__EXCERPTED TEXT__.
▽

The 17-storey 67.7 m tall Clarendon Towers, designed by Warren and Mahoney, was constructed in 1986/87. It was the first example of facadism in Christchurch. Local artist Bill Sutton described the new creation as "a boy with his trousers around his ankles", a comment which many agreed with, whilst others were grateful for the retention of the historic façade.

==Heritage listing==
On 24 June 2005, the historic façade was registered by the New Zealand Historic Places Trust as a Category II historic place, with the registration number 1858. It marks the site where one of the pioneering Christchurch settlers, Brittan, had his first home. It was one of the early hotels, established in 1859 and it became one of the most notable hotels in Christchurch, accommodating notable guests. It is an example of one of the many important buildings designed by Maddison and is part of the heritage fabric of the area, with other notable buildings like the Public Trust Office Building and the second civic offices in Oxford Terrace, and the Avon Theatre and the Regent Theatre in Worcester Street. The Scott Statue is on the riverbank in front of the Clarendon Tower.

==Earthquake damage in 2011==
The high rise was badly damaged by the February 2011 Christchurch earthquake. Internal staircases collapsed over several floors, with people in the building trapped for hours. The floors disconnected from the concrete frames, with the floors at risk of collapse. The Canterbury Earthquake Recovery Authority ordered the demolition of the high rise. Two demolition options were put forward by the building owners, including an option using explosives. The demolition method agreed on was 'cut and crane', where the building was cut into pieces that were removed by crane. Demolition finished in February 2013.

In 2019 a competition was made for a design to replace the Clarendon Tower and reinstate the historic façade. The winner was architecture firm FourFourSixSix but so far no progress has started on the site.

△

[Pixel coordinate grounding records]

▽

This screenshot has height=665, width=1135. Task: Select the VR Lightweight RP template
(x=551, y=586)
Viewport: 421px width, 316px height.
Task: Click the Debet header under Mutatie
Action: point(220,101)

△

__WHAT IS BEING ASKED__.
Retype the passage on Clarendon Towers between "In 2019 a competition" and "on the site.", inclusive. Rely only on the text and set the records aside.

__OUTPUT OF THE TASK__.
In 2019 a competition was made for a design to replace the Clarendon Tower and reinstate the historic façade. The winner was architecture firm FourFourSixSix but so far no progress has started on the site.